Comparison of proton MRI using a conventional fast low angle shot (FLASH) sequence (left) and a spiral ultrashort echo time (UTE) sequence (right). The top row shows images from a pediatric healthy volunteer, and the bottom row shows images from a pediatric cystic fibrosis (CF) patient. All images shown above were acquired in separate 10 second breath-holds. The UTE images show an improved tissue signal from the lung parenchyma, and images acquired in CF show are greater sensitivity to structural abnormalities, including mucous plugging and bronchiectasis (arrows).

Comparison of high-resolution UTE imaging performed in a healthy adult (left) and a healthy pediatric participant (right). The UTE images were acquired during free breathing with prospective gating navigators to reduce motion effects. Subjects were asked to breathe normally throughout the 5 – 10 minute acquisition, and the final reconstructed image has a 1.25 mm3 isotropic resolution.

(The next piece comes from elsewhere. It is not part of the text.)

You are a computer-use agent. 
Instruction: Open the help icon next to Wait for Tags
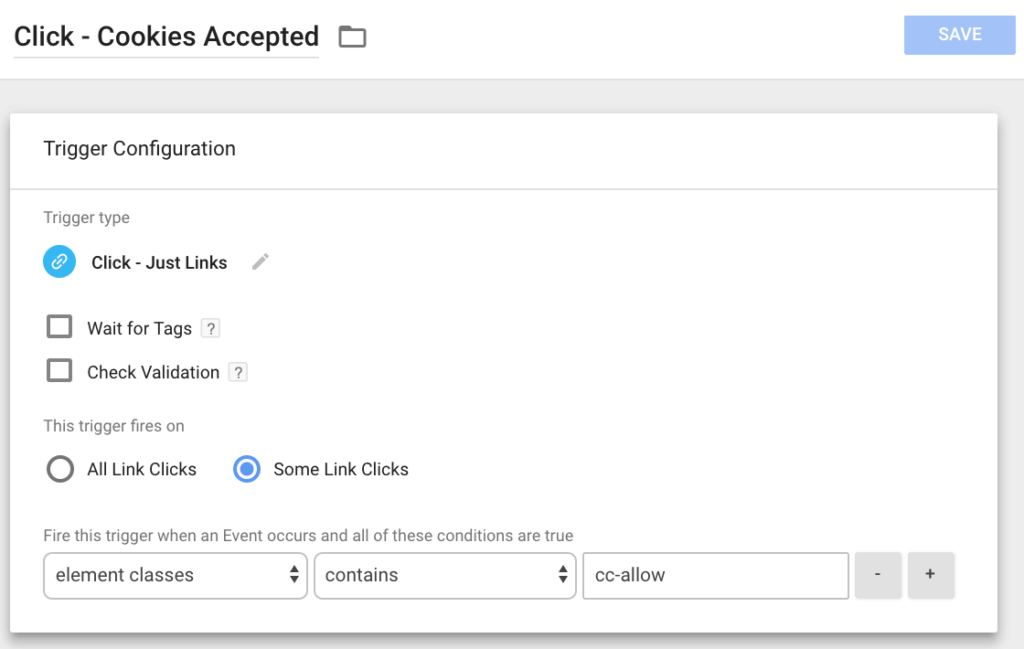click(x=210, y=328)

Fourier decomposition (FD) is a proton-based MRI technique that uses lung images acquired during free-breathing. A single slice image is acquired at a frame rate of approximately 3 images per second. Since the patient is free-breathing, the resulting images capture motion from both the lungs and heart. Following image registration, a pixel-by-pixel Fourier decomposition of the proton signal in the time domain yield maps that are related to ventilation and perfusion. FD MRI has been successfully validated with comparisons to single photon emission computed tomography (SPECT), dynamic contrast enhanced perfusion MRI, and hyperpolarized gas MRI. In patients with cystic fibrosis, FD MRI ventilation maps can potentially visualize ventilation defects; however, FD MRI has not yet been directly compared to hyperpolarized gas MRI in cystic fibrosis patients.